_Excerpted passage_
----
3rd in command isn't so bad. You definitely need brains to be leader. That's why Engie and Sniper are 1st and 2nd, right?
Oh, me? Finally been able to play TF2 again and Spy, Sniper and I got Blu Medic to get his ass on here.
I love his hair, god dammit. (Pardon, he's just a lovely piece of German Chocolate Cake)
Ohohoho. Have you been drinking powerthirst lately?
But I like curvy guys. They happen to have really nice asses and they are so irresistible to grope!
And nazi sentiments. Wait- let me think about that for a bit.
I'M GLAD SOMEBODY RECOGNIZES, THAT I'M A OVERFLOWING FOUNTAIN OF TESTOSTERONE, WRAPPED IN SIACK, AND DRIZZLED WITH KICK-ASS! YOU ARE A TRUE INTELLECTUAL MAGGOT! FOR HAVING SUCH INSIGHT, YOU ARE CETAINLY WELCOMED TO COME TO ONE OF MY GUN SHOWS IF YOU'RE A LADY! (If you're a gent, just put on a blonde wig and show up. I'll never know the difference.)
THERE'S NOTHING WRONG WITH BEING CHEAP, MAGGOT! WHAT IF SOMEBODY BUYS YOU A BEER, YOU'RE NOT COMPLETELY AND UTTERLY SEDUCED RIGHT THERE AND THEN!? WHAT ARE YOU SOME KINDA QUEER-WOMAN-FACE! JUST CAUSE I CONSIDER AN EXCHANGE OF BASIC GREETINGS ENOUGH FOREPLAY FOR A MONTH, DOESN'T MEAN I A HO' OKAY!
WHAT DOES THE SCOUT NEED FLOWERS, CHOCOLATE, HAND-HOLDING, CONDOMS, AND COMPLIMENTS ABOUT HOW ~PURDY HIS HAIR AND ASS IS~
WHAT THE HELL EVER MAN, YOU WANT A REAL GOOD TIME BUY ME A BUDWEISER, AND TAKE ME TO PUBLIC REST-ROOM, OR ALLEYWAY, OR ABANONDED INDUSTRIAL WASTE FACTORY!
----
_Information_
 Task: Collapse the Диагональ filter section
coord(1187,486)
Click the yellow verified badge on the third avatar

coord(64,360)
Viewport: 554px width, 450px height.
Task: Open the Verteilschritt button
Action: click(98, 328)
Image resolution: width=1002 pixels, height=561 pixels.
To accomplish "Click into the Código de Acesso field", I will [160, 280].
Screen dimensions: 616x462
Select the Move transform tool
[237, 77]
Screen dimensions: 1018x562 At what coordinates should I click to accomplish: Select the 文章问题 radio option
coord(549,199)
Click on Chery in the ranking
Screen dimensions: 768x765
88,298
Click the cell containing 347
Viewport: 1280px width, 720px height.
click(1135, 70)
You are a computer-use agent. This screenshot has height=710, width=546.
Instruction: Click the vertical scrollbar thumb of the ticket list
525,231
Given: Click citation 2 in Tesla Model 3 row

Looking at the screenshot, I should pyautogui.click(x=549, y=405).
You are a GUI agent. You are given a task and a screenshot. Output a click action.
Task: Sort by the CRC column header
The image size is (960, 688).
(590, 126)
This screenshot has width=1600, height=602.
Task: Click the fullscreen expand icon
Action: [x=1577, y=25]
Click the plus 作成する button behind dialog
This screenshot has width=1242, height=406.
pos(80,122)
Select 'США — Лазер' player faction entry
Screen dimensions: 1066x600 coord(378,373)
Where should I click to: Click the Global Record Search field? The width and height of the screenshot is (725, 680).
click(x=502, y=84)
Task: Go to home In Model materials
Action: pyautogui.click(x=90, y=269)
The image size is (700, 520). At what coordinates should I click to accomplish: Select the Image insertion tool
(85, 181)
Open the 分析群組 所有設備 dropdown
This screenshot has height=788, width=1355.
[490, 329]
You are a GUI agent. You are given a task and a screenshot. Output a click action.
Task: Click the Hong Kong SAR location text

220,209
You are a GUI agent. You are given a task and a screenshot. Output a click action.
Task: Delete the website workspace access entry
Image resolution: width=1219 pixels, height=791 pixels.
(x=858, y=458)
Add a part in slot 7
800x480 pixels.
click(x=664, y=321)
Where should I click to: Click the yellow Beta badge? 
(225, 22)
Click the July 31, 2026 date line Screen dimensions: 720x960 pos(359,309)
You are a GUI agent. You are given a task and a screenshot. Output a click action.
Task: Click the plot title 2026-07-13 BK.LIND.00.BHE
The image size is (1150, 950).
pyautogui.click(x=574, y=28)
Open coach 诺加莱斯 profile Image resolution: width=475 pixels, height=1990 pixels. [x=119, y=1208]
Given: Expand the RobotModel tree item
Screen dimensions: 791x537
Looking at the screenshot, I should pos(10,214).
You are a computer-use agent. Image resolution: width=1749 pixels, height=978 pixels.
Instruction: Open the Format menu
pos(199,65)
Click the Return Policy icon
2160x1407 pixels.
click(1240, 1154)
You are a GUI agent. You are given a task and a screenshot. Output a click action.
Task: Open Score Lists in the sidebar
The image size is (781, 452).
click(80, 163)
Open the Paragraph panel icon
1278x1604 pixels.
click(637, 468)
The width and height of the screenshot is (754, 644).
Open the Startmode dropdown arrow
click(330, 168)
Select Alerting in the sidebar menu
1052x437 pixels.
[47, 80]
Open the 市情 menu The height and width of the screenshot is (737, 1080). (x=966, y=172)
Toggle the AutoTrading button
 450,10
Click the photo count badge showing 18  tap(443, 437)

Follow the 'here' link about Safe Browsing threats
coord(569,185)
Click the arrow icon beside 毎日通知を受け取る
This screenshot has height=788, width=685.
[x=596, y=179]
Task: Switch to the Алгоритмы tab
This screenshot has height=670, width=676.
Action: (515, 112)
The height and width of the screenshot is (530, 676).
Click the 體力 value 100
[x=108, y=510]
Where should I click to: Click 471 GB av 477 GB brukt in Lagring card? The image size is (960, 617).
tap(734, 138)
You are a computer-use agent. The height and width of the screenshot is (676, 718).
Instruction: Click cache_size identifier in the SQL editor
----
_Required action A_
Answer these questions from the TF2 comment thread, one line each:
(i) Which two are named as 1st and 2nd in command?
(ii) Whom did Spy, Sniper and the speaker get to come on here?
(iii) What brand of beer does the all-caps writer want to be bought?
_Required action B_
Carry on the TF2 comment thread from its final line.

_Reply A_
(i) Engie and Sniper
(ii) Blu Medic
(iii) Budweiser

_Reply B_
MAGGOT YOU SCARE ME BOUT AS MUCH AS THE SACK OF DEAD EX-WIVES I CUDDLE EVERY NIGHT...listening so softly, in the dark, to their lack of heart-beats so soothing, so...reassuring.....yessssssss....
I APPRECIATE THE SALUTE, BUT WHAT IS THIS, "OH YOU MAYBE ON THE RED TEAM BUT U OKAY" KINDA TALK!?
HAVE YOU SEEN THE BLUE TEAM!? IT'S TWO WHINEY HOMOS BITCHING ABOUT THEIR WHINEY HOMO LOVE FOR COCKS IN THEIR BUTTS! I DON'T KNOW IF YOU NOTICED BUT THE RED TEAM HERE IS MADE OUT KICKING YOUR ASS AND BANGING YOUR MOM! MAGGOT, IF YOU HAVE A BALL-SACK, YOU'LL ALIGN WITH THE RIGHTFUL TEAM!
I MERELY SALUTE YOU FOR BEING THE #1 CLASS IN EITHER TEAM, BUT IF WE WERE OUT ON THE BATTLEFIELD I'D KILL YOU AND PISS ON YOUR CORPSE WITHOUT BLINKING!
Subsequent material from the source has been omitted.